Data in this exercise
━━━━━━━━━━━━━━━━
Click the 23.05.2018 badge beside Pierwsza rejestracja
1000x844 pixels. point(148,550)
━━━━━━━━━━━━━━━━
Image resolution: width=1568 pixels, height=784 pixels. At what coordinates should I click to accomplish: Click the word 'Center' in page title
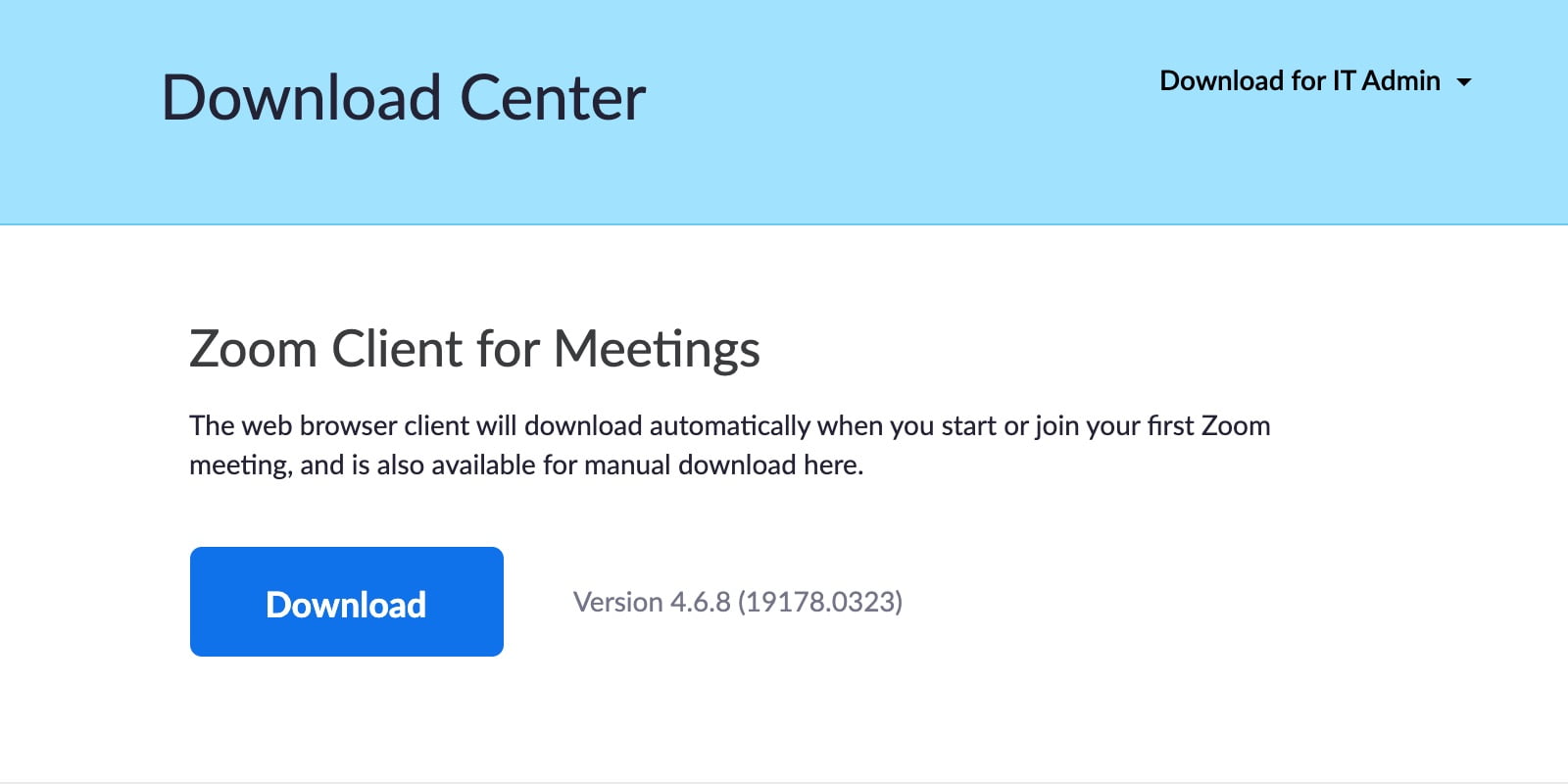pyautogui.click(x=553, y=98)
━━━━━━━━━━━━━━━━
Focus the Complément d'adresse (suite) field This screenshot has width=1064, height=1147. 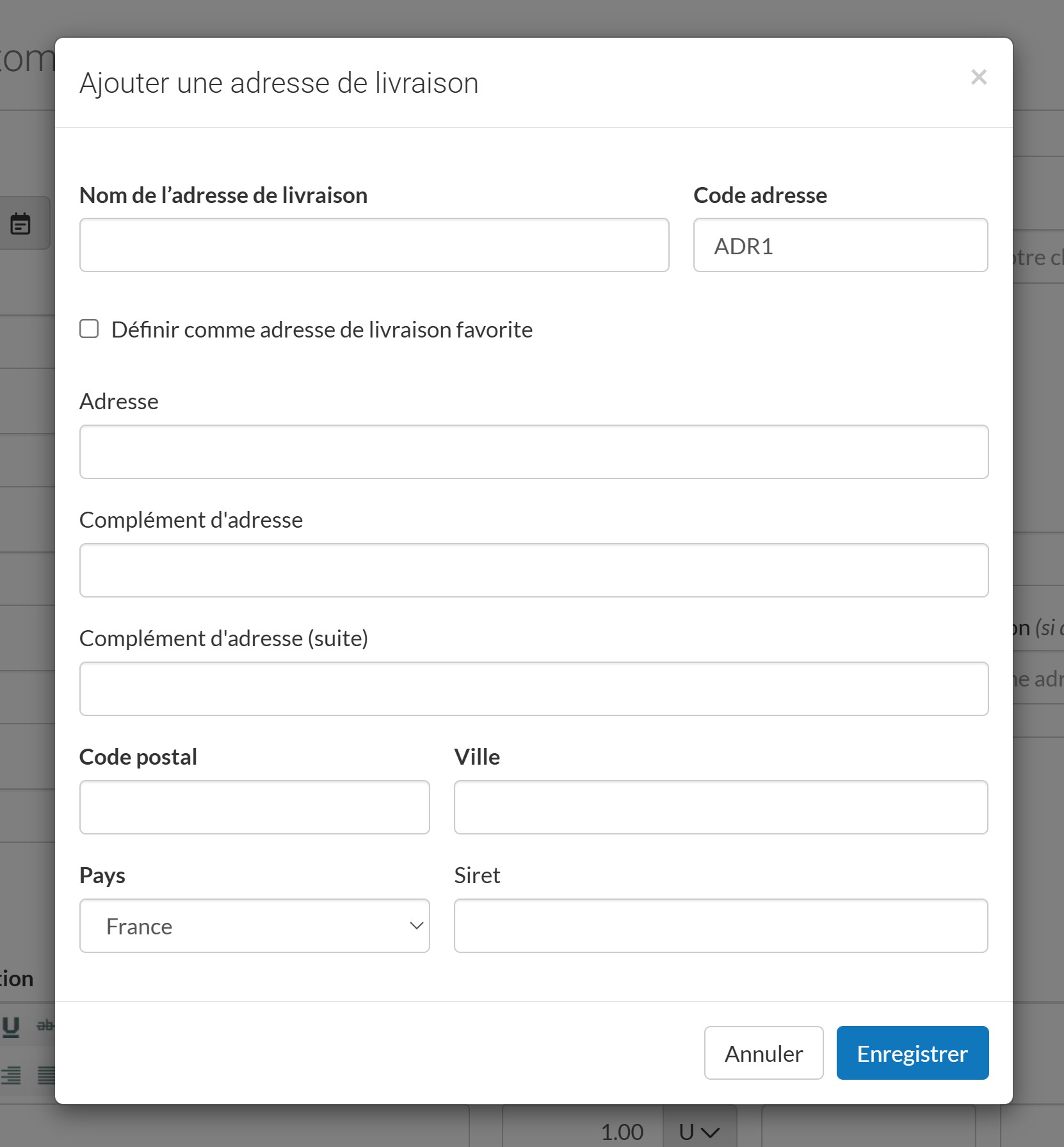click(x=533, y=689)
━━━━━━━━━━━━━━━━
Edit the records starting at the line that contains "Click the 23.05.2018" and ending at the line that contains "1000x844 pixels. point(148,550)" so that "badge" becomes "label" and nothing else changes. Give back only those lines.

Solution to this task
Click the 23.05.2018 label beside Pierwsza rejestracja
1000x844 pixels. point(148,550)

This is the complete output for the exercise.